While the public may hold the view and assume Methadone is just another high
, the reality is very different if compared to other narcotics generally used i.e Heroin. Narcotics like Heroin once used will give the consumer a dramatic mind state change thus the hit is felt
very quickly if injected, and a little longer if smoked. Conversely with Methadone, any affect experienced is slower and over a longer duration15 which avoids the sudden Hit
sensation others would tend to expect when abusing an Opioid.
There comes a time in a drug users life a decision is required and certain decisions may not work fully in their favor. Sometimes life is a matter of choosing the best of the worst decisions. A consumer of Narcotics who is dependent will more times than not experience significant lifestyle decline which sometimes leads to irreversible consequences for example death, disease, unplanned pregnancies or even criminal histories which interfere with future employment. Other aspects which may also be attributed to ongoing dependence to narcotics are homelessness, estrangement from family, friends and partners, impacts to mental health and of course financial difficulties just to name a few. While others may see taking Methadone as not being the desired choice, the benefits of stability far outweigh the negatives regardless. Therefore the assumption Methadone is worse must be weighed against all other factors of addiction. In a perfect world a person should not need Methadone or Narcotics or any other substances for that matter, however we do need to take the perfect world glasses off and replace them with reality glasses. The reality is more people than not who are dependant to narcotics will benefit taking Methadone and not everyone can abstain from using Narcotics.

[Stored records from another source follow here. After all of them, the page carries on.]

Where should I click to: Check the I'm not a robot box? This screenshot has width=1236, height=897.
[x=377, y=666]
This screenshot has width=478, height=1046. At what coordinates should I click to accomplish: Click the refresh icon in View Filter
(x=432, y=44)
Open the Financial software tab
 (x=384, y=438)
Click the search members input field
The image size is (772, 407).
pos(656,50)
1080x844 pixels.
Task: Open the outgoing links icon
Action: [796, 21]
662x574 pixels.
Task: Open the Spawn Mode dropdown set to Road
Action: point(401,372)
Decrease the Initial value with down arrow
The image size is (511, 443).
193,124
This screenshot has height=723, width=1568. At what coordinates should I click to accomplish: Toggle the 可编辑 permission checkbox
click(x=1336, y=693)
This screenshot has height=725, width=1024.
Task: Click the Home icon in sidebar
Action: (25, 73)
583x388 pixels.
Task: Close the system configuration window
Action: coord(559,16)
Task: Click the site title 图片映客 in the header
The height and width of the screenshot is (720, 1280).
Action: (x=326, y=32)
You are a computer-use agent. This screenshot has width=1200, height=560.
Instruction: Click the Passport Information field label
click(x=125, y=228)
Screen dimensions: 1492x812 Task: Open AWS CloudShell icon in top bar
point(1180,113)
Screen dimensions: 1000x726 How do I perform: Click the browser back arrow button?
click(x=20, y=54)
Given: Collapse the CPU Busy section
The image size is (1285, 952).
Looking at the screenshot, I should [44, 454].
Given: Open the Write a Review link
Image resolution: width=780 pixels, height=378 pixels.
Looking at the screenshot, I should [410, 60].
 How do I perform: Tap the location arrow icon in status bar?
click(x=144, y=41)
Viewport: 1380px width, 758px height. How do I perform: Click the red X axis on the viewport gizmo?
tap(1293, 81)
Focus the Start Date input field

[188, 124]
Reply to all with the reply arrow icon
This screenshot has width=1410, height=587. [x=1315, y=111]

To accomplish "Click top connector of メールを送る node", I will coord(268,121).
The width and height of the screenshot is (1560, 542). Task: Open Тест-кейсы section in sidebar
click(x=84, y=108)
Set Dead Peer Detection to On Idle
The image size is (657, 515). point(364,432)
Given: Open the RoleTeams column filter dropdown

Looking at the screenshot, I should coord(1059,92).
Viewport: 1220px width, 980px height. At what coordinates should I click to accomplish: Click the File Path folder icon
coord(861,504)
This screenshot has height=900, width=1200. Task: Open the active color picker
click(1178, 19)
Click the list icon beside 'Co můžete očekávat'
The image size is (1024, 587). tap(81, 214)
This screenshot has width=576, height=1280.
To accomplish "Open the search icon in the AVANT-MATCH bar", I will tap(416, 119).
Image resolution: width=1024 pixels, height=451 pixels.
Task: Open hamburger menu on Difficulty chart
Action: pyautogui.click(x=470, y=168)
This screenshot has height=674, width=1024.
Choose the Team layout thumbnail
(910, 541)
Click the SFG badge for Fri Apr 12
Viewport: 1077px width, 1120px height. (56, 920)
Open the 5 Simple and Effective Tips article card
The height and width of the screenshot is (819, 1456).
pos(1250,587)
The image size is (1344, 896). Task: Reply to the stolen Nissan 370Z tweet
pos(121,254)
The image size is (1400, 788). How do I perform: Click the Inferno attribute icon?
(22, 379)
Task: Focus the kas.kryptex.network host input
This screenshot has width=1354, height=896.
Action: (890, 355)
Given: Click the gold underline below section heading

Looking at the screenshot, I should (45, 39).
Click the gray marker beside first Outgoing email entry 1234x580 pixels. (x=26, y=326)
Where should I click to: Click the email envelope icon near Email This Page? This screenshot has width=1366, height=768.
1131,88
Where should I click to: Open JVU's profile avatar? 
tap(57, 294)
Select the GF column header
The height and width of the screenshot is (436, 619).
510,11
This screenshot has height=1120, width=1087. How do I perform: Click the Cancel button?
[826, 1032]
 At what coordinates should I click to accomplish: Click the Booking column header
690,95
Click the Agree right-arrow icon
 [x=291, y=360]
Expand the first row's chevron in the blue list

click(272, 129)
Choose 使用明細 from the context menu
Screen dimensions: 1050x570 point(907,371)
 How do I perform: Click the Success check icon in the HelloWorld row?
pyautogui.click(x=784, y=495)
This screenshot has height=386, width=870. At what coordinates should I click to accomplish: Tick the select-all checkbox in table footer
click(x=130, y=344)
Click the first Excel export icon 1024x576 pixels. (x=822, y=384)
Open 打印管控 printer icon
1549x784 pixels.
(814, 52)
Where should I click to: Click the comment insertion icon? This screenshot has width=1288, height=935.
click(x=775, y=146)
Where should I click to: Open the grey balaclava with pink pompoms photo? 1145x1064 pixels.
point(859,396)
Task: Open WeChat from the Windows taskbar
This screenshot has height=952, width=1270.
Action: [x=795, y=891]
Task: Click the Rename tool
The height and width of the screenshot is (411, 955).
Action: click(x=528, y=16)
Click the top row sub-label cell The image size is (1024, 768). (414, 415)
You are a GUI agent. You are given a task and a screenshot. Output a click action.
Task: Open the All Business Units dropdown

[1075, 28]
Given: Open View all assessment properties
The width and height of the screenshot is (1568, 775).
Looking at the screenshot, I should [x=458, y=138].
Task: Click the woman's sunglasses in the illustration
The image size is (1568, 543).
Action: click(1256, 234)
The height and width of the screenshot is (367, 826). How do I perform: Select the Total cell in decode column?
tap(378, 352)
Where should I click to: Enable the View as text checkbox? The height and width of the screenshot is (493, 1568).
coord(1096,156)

Over the many years working with clients of addiction who participate on the (MMP), I have witnessed various people in the community express negative comments regarding Methadone. Broadly speaking, I have found the general public have difficulty understanding addiction and tend to pigeonhole all drug users together while at the same time hold high expectations of such people who are at the time not functional within society. This is even more evident when the community may lay claim methadone does not work to stop Drug use
because they fail to understand methadone function is to act on Opioids not other non-Opioid substances. Sadly, the lack of community understanding upon the benefits of Methadone tend to place unwarranted pressure for those who are benefiting on the (MMP) to prematurely terminate, while either ignoring or dismissing any benefit to stability gained.
This article attempted to broaden the readers awareness of methadone, its intended function within the treatment of Opioid dependence in addition to discussing some negative perceptions and how these perceptions may have evolved.
I am neither for or against Methadone, however methadone is one treatment modality that I have seen work for clients, and it is proven to work when used correctly. However I strongly feel it is up to the client to decide which treatment modality they choose to take, my role as the psychologist is to educate, support and help the client towards abstinence regardless how it is achieved.
Putting a Real Face on a False DemonJ. Med Toxicol (12): 58-63
The Author declares a previous professional affiliation with Dr. Stella Dalton, however during the construction of this article there have been no receipt of gifts, research grants, nor do I have any affiliation to any pharmaceutical company who produces Methadone. This article was purely constructed of freewill and without encouragement in order to create public awareness.